▸ Dataset records
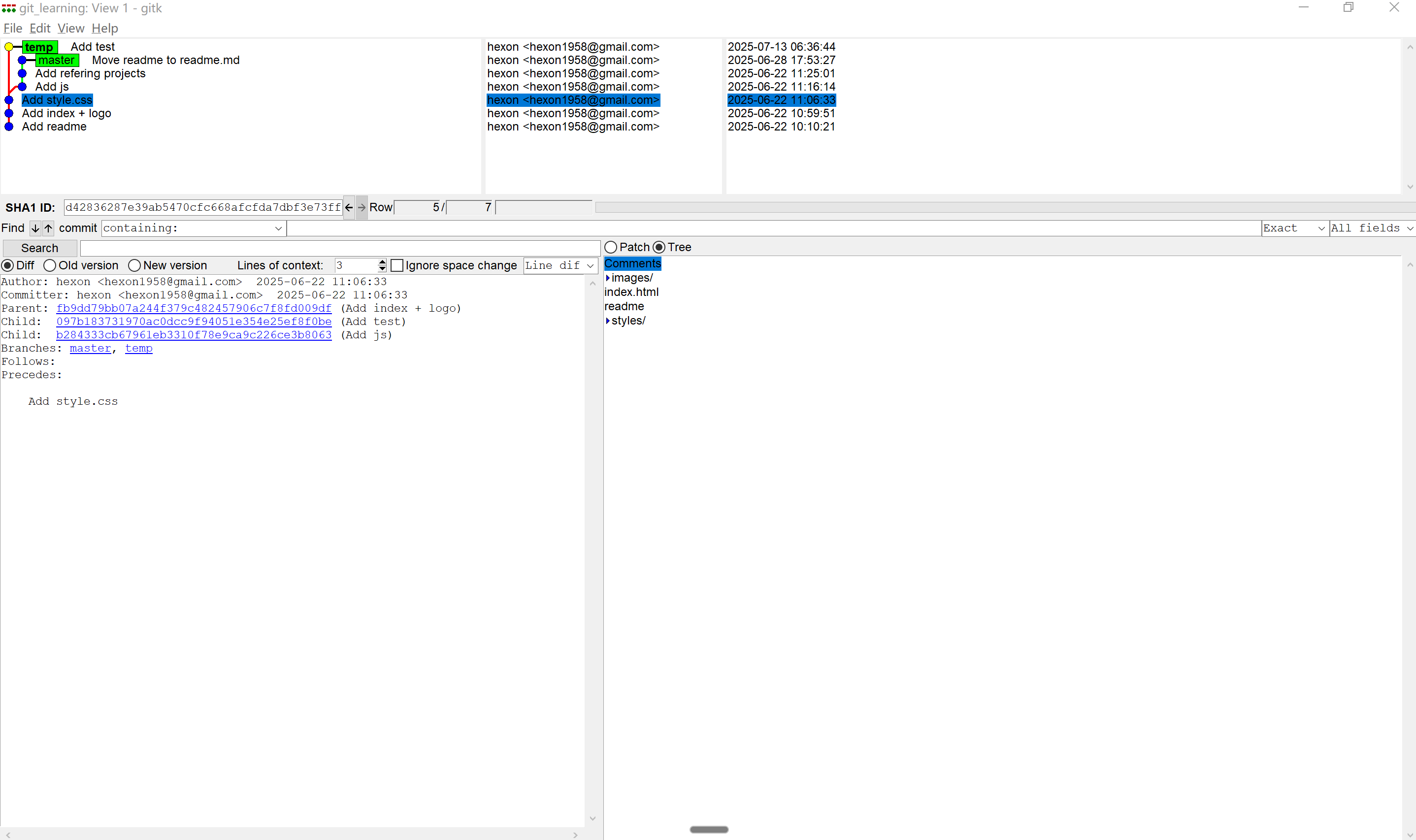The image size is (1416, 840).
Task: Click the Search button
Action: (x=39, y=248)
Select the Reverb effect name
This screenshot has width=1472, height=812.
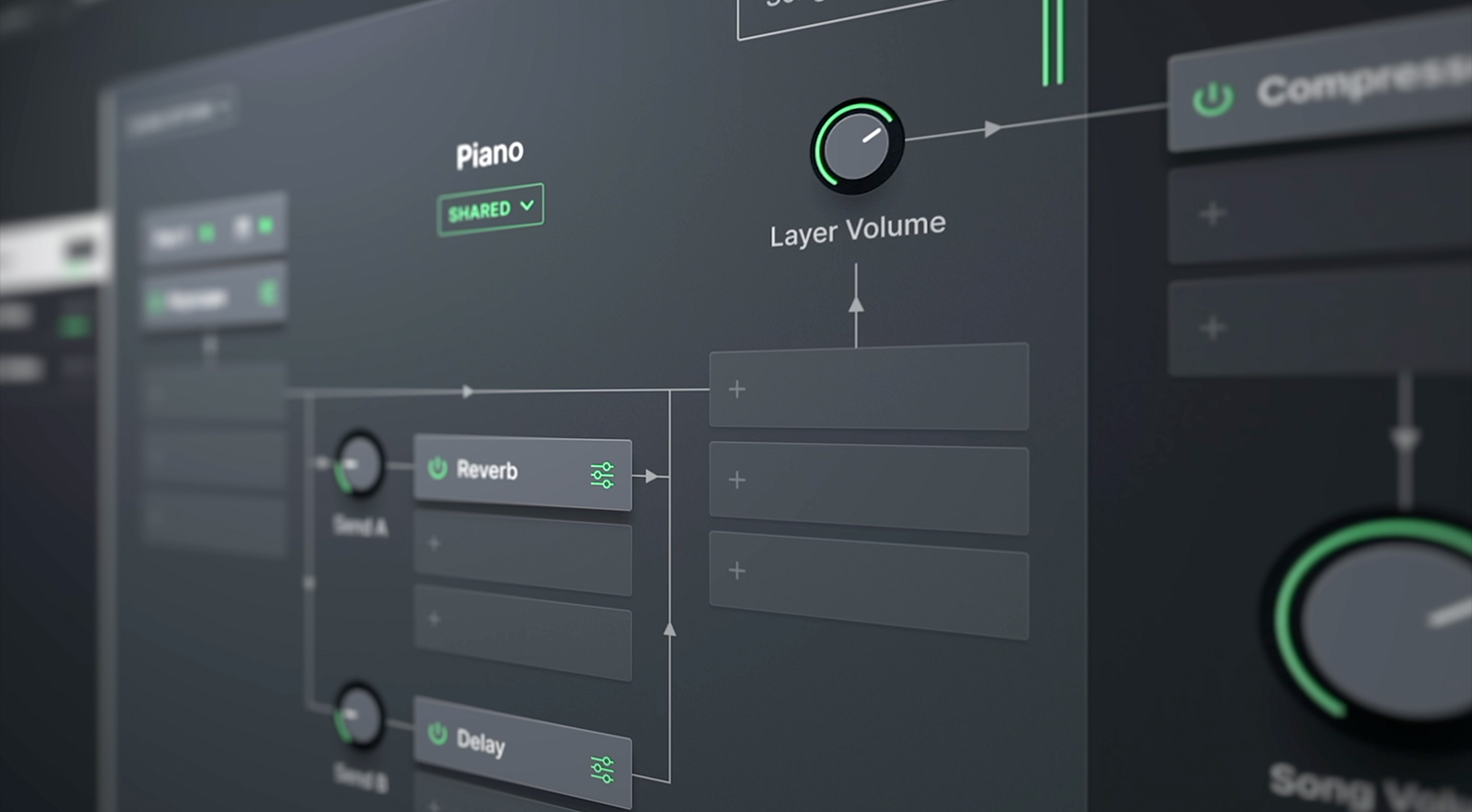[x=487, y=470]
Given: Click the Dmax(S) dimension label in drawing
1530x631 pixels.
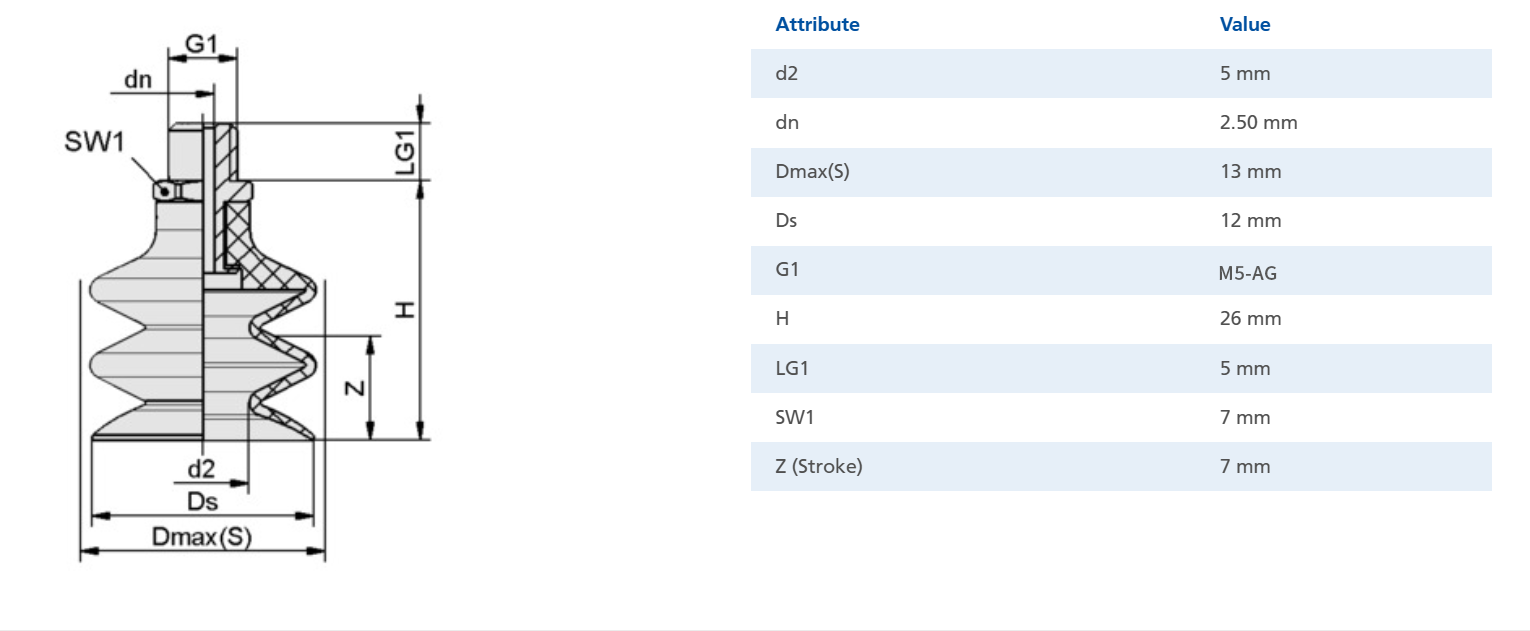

---

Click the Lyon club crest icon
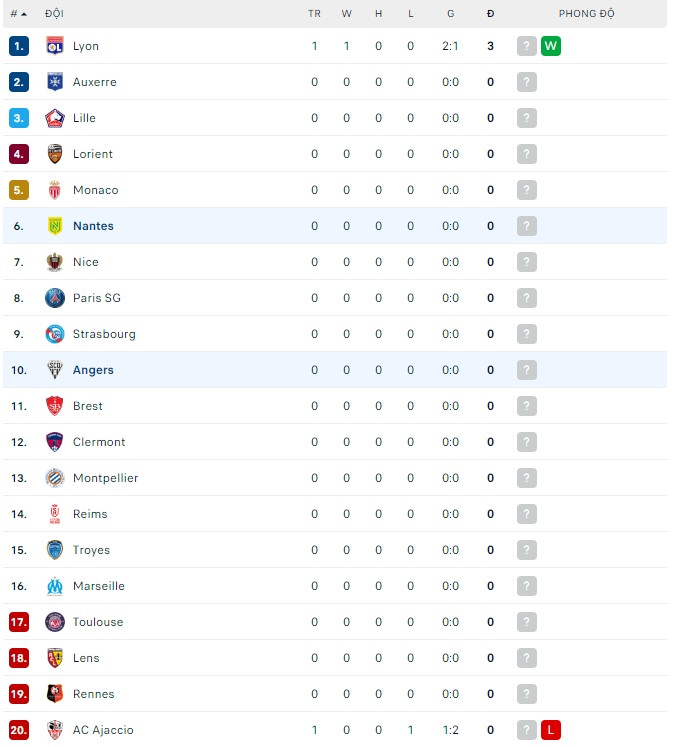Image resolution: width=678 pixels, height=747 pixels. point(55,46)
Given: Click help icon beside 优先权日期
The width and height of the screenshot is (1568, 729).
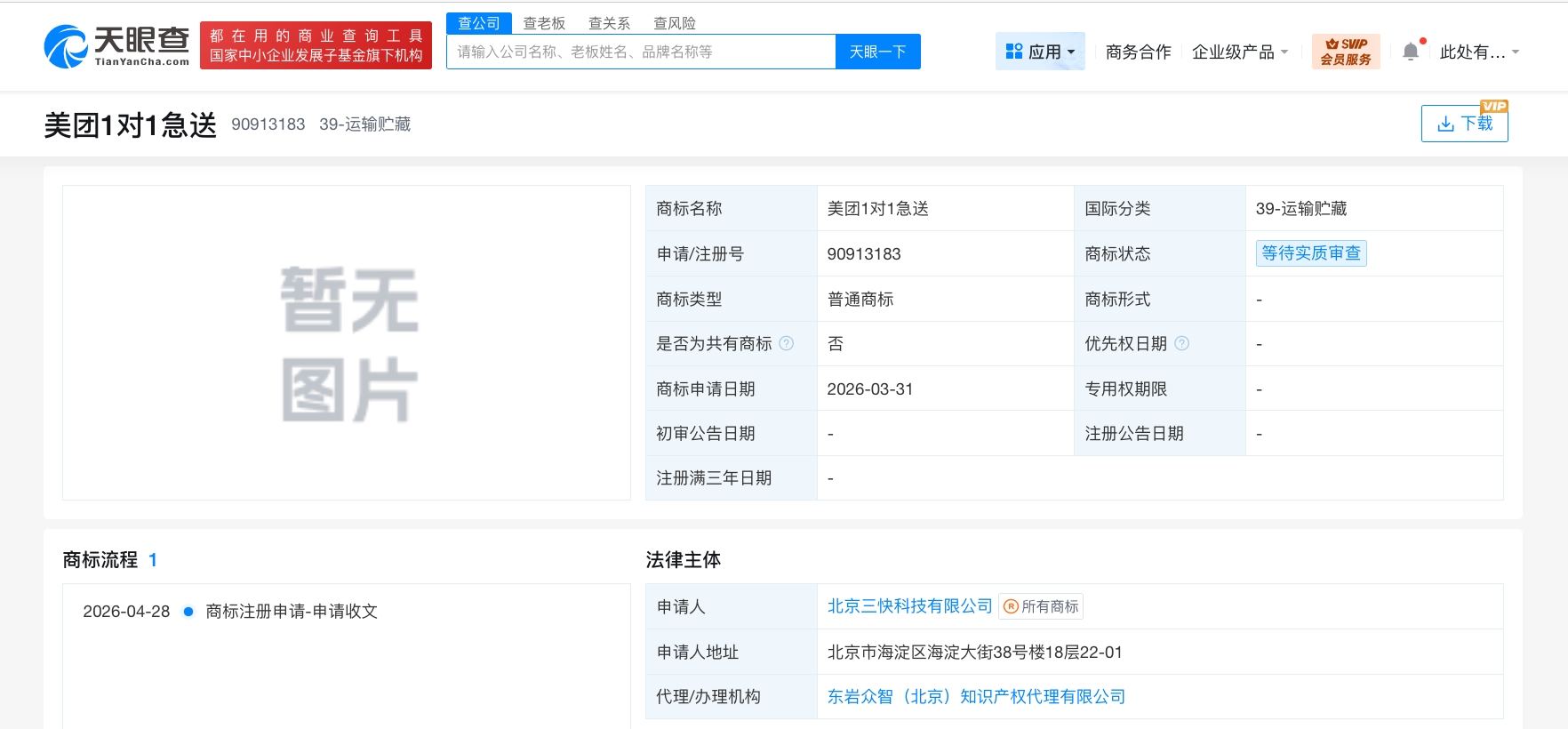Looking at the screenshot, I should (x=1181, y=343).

---

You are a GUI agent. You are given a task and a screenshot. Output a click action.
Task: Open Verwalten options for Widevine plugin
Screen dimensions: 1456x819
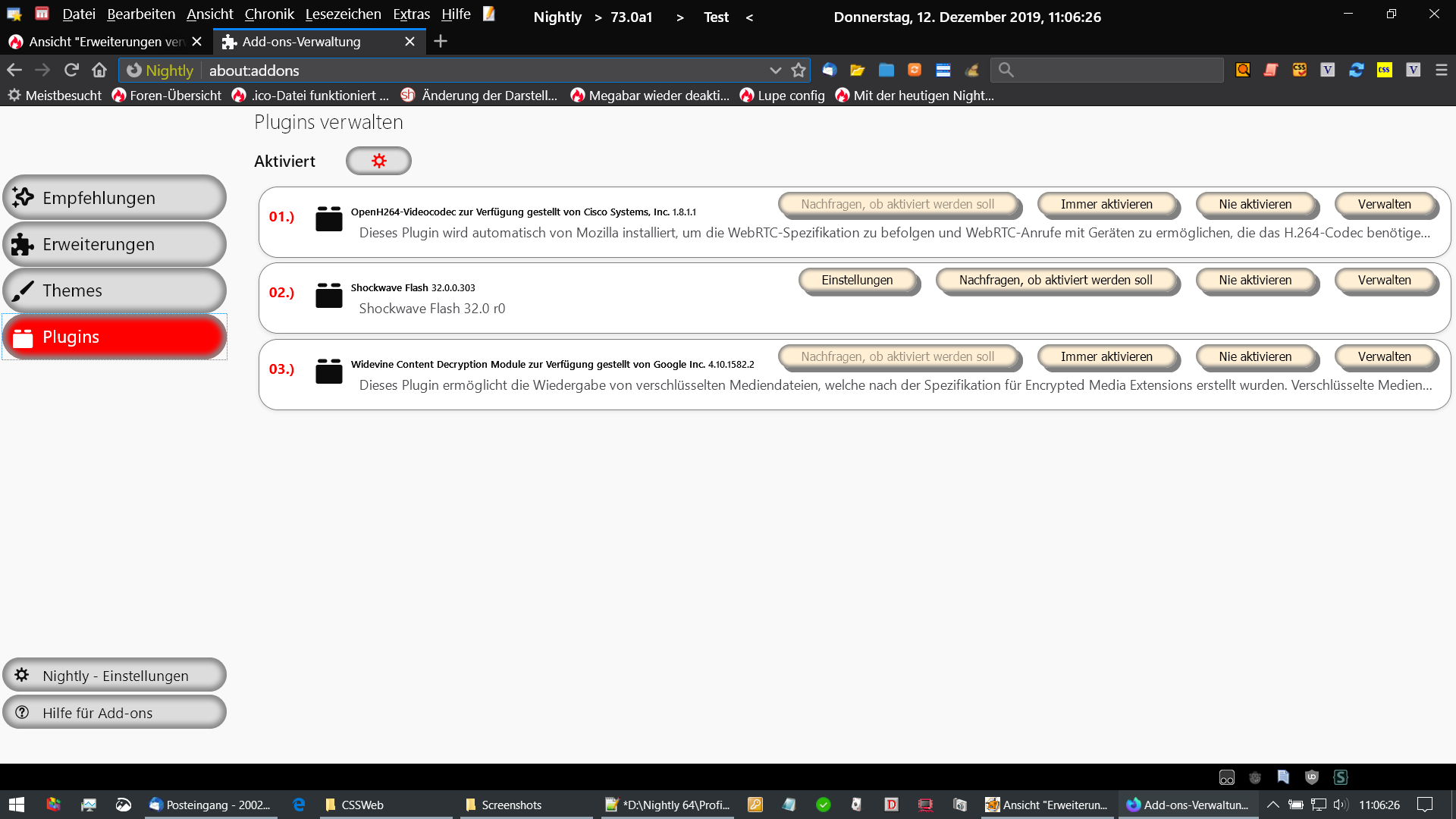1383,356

▸ Problem to work on
Print the items again, starting at the line that contains "The image size is (1416, 840)." and stopping after the line that contains "1530x631 pixels.", and leave the pictures out of your answer.

▸ Expected output
The image size is (1416, 840).
Task: Click the Search button
Action: (x=39, y=248)
Select the Reverb effect name
This screenshot has width=1472, height=812.
[x=487, y=470]
Given: Click the Dmax(S) dimension label in drawing
1530x631 pixels.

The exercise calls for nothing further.